Revista Wallpaper e designer americano criam casaco em cortiça para Salão do Móvel de Milão

Redação – A revista de design e arquitetura Wallpaper apresenta até o dia 13, no Salão do Móvel de Milão, 100 objetos inovadores integrados na coleção "Handmade", incluindo um casaco em cortiça assinado pelo designer norte-americano Todd Bracher.

A iniciativa da Wallpaper vem-se realizando há quatro anos e o objetivo do evento de design é estabelecer novas parcerias que conduzam ao lançamento de objetos únicos, que desafiem os limites da produção atual.
O designer norte-americano Todd Bracher, que assina um casaco em cortiça integrante da coleção "Handmade", no Salão do Móvel de Milão. Foto: Divulgação

A escolha da cortiça enquanto material têxtil foi motivada pela exposição "Metamorphosis", que a ExperimentaDesign teve patente no Mosteiro dos Jerónimos e a propósito da qual a editora de arquitetura da revista britânica, Ellie Stathaki, reconheceu "o imenso potencial" da casca do sobreiro.

Para a concretização de um objeto inovador nesse material, a Wallpaper convidou então a corticeira portuguesa Amorim e o estúdio do ‘designer' industrial norte-americano Todd Bracher, que vem desenvolvendo projetos com criadores como Tom Dixon e Georg Jensen, e com marcas como a 3M e Capellini.

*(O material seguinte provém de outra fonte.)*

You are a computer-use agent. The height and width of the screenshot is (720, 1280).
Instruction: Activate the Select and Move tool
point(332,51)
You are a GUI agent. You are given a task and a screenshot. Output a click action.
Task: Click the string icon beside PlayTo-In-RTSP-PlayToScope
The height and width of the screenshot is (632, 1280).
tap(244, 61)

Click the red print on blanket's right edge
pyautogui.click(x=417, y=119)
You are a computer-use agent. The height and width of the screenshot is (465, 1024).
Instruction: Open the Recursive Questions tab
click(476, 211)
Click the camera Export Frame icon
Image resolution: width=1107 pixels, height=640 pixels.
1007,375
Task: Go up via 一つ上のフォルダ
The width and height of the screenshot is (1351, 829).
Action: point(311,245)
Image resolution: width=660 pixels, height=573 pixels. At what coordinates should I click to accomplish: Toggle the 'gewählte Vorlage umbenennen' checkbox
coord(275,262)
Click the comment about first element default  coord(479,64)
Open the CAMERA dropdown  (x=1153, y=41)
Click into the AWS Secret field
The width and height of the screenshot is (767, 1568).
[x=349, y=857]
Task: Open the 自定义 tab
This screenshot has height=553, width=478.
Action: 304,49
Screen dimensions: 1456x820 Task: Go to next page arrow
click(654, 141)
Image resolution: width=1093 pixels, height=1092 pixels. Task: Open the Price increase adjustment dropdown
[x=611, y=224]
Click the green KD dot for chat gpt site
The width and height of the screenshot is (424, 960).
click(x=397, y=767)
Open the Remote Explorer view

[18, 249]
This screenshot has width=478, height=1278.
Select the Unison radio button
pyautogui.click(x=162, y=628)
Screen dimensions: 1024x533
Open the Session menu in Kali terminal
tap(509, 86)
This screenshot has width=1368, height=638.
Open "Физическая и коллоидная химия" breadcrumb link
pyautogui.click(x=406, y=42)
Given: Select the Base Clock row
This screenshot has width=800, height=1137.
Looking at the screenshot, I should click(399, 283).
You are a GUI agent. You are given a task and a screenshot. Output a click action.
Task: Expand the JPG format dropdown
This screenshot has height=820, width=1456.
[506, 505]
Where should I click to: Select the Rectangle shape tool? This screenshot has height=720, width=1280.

"Apaixonámo-nos imediatamente pela cortiça mal ela chegou cá, porque é algo diferente de tudo o que conhecemos antes", declara Todd Bracher no vídeo de apresentação do projeto.

"Parte do desafio foi superar a sua rigidez, que é tipo a do couro ou até da ganga, mas isso traz-lhe peso e uma espécie de resistência", explica. "O calor deste material também é fascinante", continua o designer.

Da exploração dessas características resultou o casaco "Corkwear", que, para Todd Bracher, "é como mobiliário que ganhou vida". "Embora se possa pensar que a cortiça é um material antigo e primitivo, é bastante técnica para esta utilização", defende o norte-americano. "Poderia ser facilmente esquecida, mas agora tenho um novo apreço por ela", garante.

Carlos de Jesus, diretor de Comunicação e Marketing da Corticeira Amorim, declarou hoje à Lusa que a produção de vestuário é um segmento em que a utilização de cortiça tem vindo a crescer.
Criação da norte-americana Nike com cortiça. Foto: Nike

"Ainda terça-feira a Nike apresentou o segundo modelo de ténis de cortiça, depois de ter lançado os Nike LeBron James", realça. "Assiste-se de forma abrangente à utilização de cortiça por grandes marcas de calçado – Stella McCartney, Christian Louboutin e Dolce & Gabanna são alguns exemplos – e essa tendência também já foi abraçada pela indústria do vestuário, pela mão de nomes consagrados como Diane Von Furstenberg ou criadores emergentes como Suzaan Heyns", acrescenta.

Impermeabilidade, proteção térmica, leveza e durabilidade são algumas das qualidades técnicas valorizadas pelos estilistas. Daí que, embora o custo dos têxteis à base de sobreiro seja "ligeiramente superior ao de um tecido normal", Carlos de Jesus considere que esse acréscimo "se justifica, pela performance técnica e também pela diferenciação estética conseguida pela inclusão de cortiça".